Artificial neural networks have been all the rage lately. A neural net called DeepDream, built by Google and later released publicly, became an internet sensation for its trippy, dreamlike images. Google and Microsoft boast neural nets that, just this year, have exceeded humans at certain image recognition tasks.
The machines might know a fox from a cat, but distinguishing deep space from a roundworm? Apparently, not so much. Ville-Matias Heikkilä recently posted an entertaining YouTube video of what a neural net makes of Star Trek: The Next Generation’s opening sequence.
A planet’s molten surface is “chocolate sauce,” its rings a “hairslide,” and the deep blackness of interstellar space “velvet.” Not bad, perhaps, allowing for a little poetic license. But the Starship Enterprise thoroughly flusters the algorithm. The software’s best guesses rapidly flick through: digital clock, stove, CD player, odometer (it likes this one), computer mouse, aircraft carrier, car mirror, waffle iron, jellyfish…
Why does the program have such a hard time with Star Trek? While it excels at its task in the narrow sense—it’s much less flexible generally.
Image classification is a matter of experience. Just as humans gather sensory information, seeing and naming the things around us, artificial neural networks feed on big data. Many image classification algorithms are trained on the huge set of labeled images used in the ImageNet Large Scale Visual Recognition Challenge (ILSVRC).
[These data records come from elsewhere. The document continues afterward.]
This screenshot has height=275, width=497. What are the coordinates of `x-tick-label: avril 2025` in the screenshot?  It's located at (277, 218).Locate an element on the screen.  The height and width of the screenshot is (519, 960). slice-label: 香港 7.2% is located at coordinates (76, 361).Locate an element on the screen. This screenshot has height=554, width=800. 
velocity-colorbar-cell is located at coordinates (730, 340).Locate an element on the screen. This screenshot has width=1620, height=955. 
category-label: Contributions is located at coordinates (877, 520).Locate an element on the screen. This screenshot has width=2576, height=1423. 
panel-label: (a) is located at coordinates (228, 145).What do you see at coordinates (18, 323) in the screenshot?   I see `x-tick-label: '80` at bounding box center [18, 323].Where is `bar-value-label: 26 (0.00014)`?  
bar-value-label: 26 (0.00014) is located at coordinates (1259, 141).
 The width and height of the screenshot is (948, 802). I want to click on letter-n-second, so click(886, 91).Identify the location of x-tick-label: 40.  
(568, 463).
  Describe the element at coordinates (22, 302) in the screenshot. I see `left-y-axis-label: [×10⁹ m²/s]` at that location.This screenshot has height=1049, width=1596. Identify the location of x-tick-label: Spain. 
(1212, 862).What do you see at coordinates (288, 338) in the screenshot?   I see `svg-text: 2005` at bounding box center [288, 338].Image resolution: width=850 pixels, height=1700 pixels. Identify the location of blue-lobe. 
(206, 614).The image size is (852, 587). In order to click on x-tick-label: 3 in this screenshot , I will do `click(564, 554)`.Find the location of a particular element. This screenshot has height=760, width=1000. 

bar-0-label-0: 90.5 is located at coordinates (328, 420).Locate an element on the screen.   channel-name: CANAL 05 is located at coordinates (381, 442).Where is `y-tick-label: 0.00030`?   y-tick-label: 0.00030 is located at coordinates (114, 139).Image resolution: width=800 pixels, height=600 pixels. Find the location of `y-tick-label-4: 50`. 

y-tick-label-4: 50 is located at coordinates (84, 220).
Software is better-than-human at images in that set—but anything else will confuse it.
Google noted, for example, that DeepDream consistently drew a “barbell” with a hand and arm attached. This, they reasoned, was because it had never seen a barbell that wasn’t being held.
“There isn’t a lot of space stuff in ILSVRC12,” Heikkilä explains. “So pretrained Googlenet has some serious trouble classifying stars, planets and the Enterprise.”
Beyond biology, there is, of course, a significant difference between humans and software in this case. We’re continuously walking around soaking up new shapes and images, and when we don’t know what something is, we ask a friend and file it away for future reference.
An artificial neural network is neither experiencing the real world, nor does it have anyone to ask—or even the awareness that it doesn’t know and should ask. At the moment, such software is entirely reliant on databases of manually annotated images to learn.
But those databases will grow, and already machine learning software is able to tap YouTube videos. Perhaps future algorithms will be able to independently query the biggest database of them all—the internet—gather information from the real world by way of cameras and other sensors, and even share their knowledge with each other.
For now, Lieutenant Commander Data and his positronic neural net remain firmly rooted in the 24th century. That said, it shouldn’t take much more than a good weekend binge watching Star Trek TNG for today’s programs to learn the difference between the Enterprise and a waffle iron.